■ **Input data**:
------------------------------------------------
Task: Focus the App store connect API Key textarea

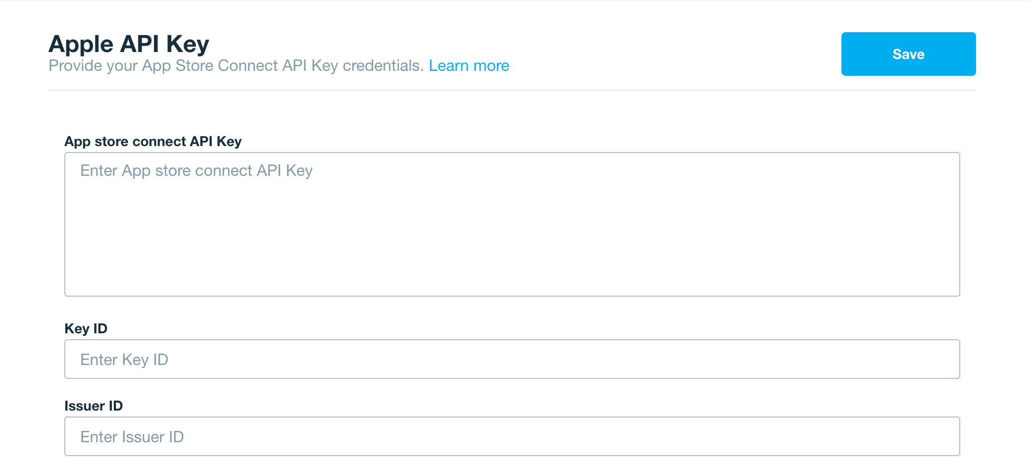Action: point(512,224)
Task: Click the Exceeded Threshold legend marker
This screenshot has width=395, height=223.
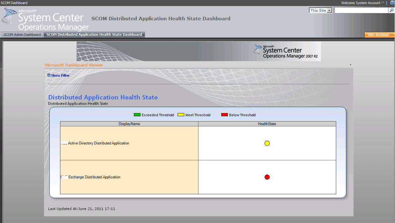Action: [x=137, y=115]
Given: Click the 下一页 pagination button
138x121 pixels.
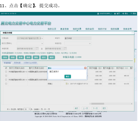Looking at the screenshot, I should tap(95, 108).
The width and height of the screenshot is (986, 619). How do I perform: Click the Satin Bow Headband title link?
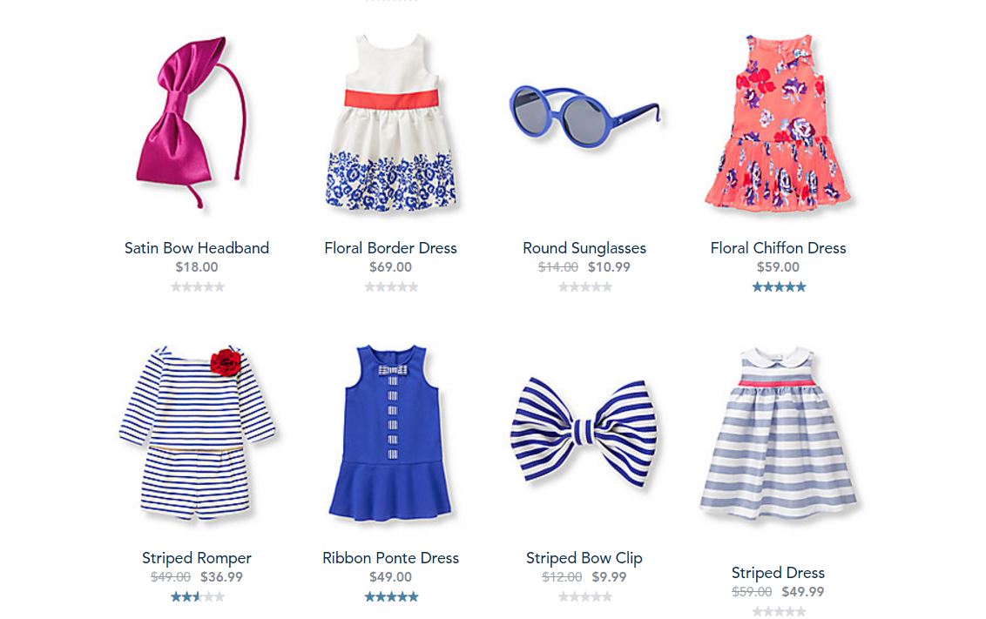(197, 247)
------------------------------------------------
Please return the whole listing exactly. Do not copy its images.

Task: Focus the App store connect API Key textarea

Action: point(512,224)
Task: Click the Exceeded Threshold legend marker
This screenshot has width=395, height=223.
Action: [x=137, y=115]
Given: Click the 下一页 pagination button
138x121 pixels.
Looking at the screenshot, I should tap(95, 108).
The width and height of the screenshot is (986, 619). How do I perform: Click the Satin Bow Headband title link?
(197, 247)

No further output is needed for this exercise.